* _Given problem A_: Copy out the records from the line containing "Expand the Other favorites folder" up to and including the line containing "tap(355, 441)", reproducing each line without alteration.

* _Passage given_:
--*--

# DISCUSSION OF BUG: 3.34 Clock loses time while watching OTA



## logray (Apr 8, 2005)

There have been reports by FoxBat and Others? that under 3.34, while watching digital OTA channels, the 811's clock loses a few minutes of time per hour.

Changing to a satellite channel syncs the clock again.

EDIT: Just confirmed this issue. Steps to reproduce:

Tune to an ATSC OTA channel. Leave receiver tuned to that channel for an hour. In one hour look at the clock on the 811, it will be a minute or two off. To sync the clock, tune to a satellite channel. Apparently putting the unit in standby does not sync the clock, however I didn't try leaving it in standby overnight - which might sync the clock during EPG update.


----------



## cyberized (Mar 7, 2003)

I have the 811 and the time on m reciever is like 15 minutes different than REAL Time - How and Where can I SET the Clock in this unit? Please advise.......and....

Thanks Michael


----------



## cpdretired (Aug 25, 2003)

cyberized said:


> I have the 811 and the time on m reciever is like 15 minutes different than REAL Time - How and Where can I SET the Clock in this unit? Please advise.......and....
> 
> Thanks Michael


I would first try a hard reboot. If this doesn't work call Dish.


----------



## destrada (Dec 23, 2005)

Mine was off about 10 minutes. I just did a reset...hold the power button on the front panel for about 6 seconds. It worked for me.

--*--

* _Supplied entries_:
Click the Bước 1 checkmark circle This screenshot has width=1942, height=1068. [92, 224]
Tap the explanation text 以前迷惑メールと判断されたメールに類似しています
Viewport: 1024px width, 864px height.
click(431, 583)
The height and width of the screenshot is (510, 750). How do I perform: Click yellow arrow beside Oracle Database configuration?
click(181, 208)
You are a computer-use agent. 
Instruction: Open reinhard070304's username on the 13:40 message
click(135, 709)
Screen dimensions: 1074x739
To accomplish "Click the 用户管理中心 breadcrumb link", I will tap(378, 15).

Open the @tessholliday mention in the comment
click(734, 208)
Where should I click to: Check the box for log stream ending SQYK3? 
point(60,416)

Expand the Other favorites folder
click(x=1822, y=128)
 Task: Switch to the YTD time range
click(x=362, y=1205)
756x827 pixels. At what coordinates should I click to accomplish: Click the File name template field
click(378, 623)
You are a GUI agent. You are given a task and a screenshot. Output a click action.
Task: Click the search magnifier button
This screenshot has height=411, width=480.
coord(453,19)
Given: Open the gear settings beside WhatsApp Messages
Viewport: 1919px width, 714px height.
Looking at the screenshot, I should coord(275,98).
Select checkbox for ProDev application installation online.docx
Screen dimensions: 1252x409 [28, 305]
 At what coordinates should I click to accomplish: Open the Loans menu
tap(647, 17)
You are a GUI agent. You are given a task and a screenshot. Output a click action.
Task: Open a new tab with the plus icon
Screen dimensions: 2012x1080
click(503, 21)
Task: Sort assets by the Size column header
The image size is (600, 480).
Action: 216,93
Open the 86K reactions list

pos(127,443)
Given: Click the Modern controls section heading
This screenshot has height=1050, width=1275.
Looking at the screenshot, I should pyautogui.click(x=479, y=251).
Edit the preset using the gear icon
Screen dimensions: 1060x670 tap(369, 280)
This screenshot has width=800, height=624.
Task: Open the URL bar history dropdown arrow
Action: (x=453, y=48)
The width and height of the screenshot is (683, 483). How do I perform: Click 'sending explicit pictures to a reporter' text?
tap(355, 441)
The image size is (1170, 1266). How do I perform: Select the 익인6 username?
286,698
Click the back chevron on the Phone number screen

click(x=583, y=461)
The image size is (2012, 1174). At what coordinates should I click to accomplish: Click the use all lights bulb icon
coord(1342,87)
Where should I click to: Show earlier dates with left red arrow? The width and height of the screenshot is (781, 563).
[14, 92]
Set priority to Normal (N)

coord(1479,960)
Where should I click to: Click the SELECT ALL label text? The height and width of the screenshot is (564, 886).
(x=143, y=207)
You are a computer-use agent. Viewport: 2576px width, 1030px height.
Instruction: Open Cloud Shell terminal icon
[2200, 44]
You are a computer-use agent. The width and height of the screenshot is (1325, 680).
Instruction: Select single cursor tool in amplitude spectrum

--*--

* _Given problem B_: Write the next part of the forum thread on the 811 receiver's clock, picking up after its final post.

* _Final answer A_:
Expand the Other favorites folder
click(x=1822, y=128)
 Task: Switch to the YTD time range
click(x=362, y=1205)
756x827 pixels. At what coordinates should I click to accomplish: Click the File name template field
click(378, 623)
You are a GUI agent. You are given a task and a screenshot. Output a click action.
Task: Click the search magnifier button
This screenshot has height=411, width=480.
coord(453,19)
Given: Open the gear settings beside WhatsApp Messages
Viewport: 1919px width, 714px height.
Looking at the screenshot, I should coord(275,98).
Select checkbox for ProDev application installation online.docx
Screen dimensions: 1252x409 [28, 305]
 At what coordinates should I click to accomplish: Open the Loans menu
tap(647, 17)
You are a GUI agent. You are given a task and a screenshot. Output a click action.
Task: Open a new tab with the plus icon
Screen dimensions: 2012x1080
click(503, 21)
Task: Sort assets by the Size column header
The image size is (600, 480).
Action: 216,93
Open the 86K reactions list

pos(127,443)
Given: Click the Modern controls section heading
This screenshot has height=1050, width=1275.
Looking at the screenshot, I should pyautogui.click(x=479, y=251).
Edit the preset using the gear icon
Screen dimensions: 1060x670 tap(369, 280)
This screenshot has width=800, height=624.
Task: Open the URL bar history dropdown arrow
Action: (x=453, y=48)
The width and height of the screenshot is (683, 483). How do I perform: Click 'sending explicit pictures to a reporter' text?
tap(355, 441)

* _Final answer B_:
----------



## Jason Nipp (Jun 10, 2004)

If you tune to a sat channel and leave it there for a few minutes it should catch up, otherwise reboot it. The loosing of time thing only occurs if your watching OTA for a given period of time. One thing you can try in order to avoid this is not to leave your receiver parked on an OTA channel when idle.


----------



## Jason Nipp (Jun 10, 2004)

This issue has been confirmed and I am told to expect a fix in the next release.


----------



## AcuraCL (Dec 12, 2005)

Yes, I am getting this too. I set a number of timers to autotune programs and this messes up changing to the channel on time ....

How can you "unfix" something accidentally ....


----------



## gajit21 (Dec 24, 2004)

I just noticed this tonight. I have been watching TV using my OTA for over 3 hours now and my clock is off by 4 minutes.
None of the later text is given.